**WORKING DATA**
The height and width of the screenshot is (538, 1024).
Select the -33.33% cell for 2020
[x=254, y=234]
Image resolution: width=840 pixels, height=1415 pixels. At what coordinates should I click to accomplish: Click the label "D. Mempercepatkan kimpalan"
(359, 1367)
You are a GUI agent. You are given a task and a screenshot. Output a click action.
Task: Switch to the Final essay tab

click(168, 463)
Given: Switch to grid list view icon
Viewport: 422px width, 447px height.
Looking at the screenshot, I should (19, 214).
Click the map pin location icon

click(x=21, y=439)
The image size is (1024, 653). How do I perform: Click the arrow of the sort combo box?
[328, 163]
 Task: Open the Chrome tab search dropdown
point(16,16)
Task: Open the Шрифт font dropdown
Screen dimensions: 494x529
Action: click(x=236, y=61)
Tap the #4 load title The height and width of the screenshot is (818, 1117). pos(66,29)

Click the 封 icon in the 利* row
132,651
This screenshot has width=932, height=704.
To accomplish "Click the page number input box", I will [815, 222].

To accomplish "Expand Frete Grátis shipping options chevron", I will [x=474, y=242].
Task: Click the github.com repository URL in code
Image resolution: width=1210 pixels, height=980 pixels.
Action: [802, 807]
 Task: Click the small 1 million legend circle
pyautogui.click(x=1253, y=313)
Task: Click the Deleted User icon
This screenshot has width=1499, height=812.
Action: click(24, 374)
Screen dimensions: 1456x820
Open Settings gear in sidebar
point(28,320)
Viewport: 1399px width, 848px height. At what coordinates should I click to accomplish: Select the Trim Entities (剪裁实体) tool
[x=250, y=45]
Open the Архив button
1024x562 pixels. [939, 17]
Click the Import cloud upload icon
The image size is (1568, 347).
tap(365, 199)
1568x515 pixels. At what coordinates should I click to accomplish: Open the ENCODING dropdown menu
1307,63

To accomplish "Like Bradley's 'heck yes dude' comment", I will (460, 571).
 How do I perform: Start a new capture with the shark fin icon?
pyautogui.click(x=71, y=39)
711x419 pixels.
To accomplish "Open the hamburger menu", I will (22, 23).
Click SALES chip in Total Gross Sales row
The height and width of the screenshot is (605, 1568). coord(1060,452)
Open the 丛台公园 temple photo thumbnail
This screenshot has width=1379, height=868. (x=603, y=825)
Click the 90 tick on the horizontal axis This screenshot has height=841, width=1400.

**PROBLEM TO WORK ON**
Go through the listing, find each line with the word "will", and copy it.

**EXERCISE RESPONSE**
To accomplish "Click the page number input box", I will [815, 222].
To accomplish "Expand Frete Grátis shipping options chevron", I will [x=474, y=242].
To accomplish "Like Bradley's 'heck yes dude' comment", I will (460, 571).
To accomplish "Open the hamburger menu", I will (22, 23).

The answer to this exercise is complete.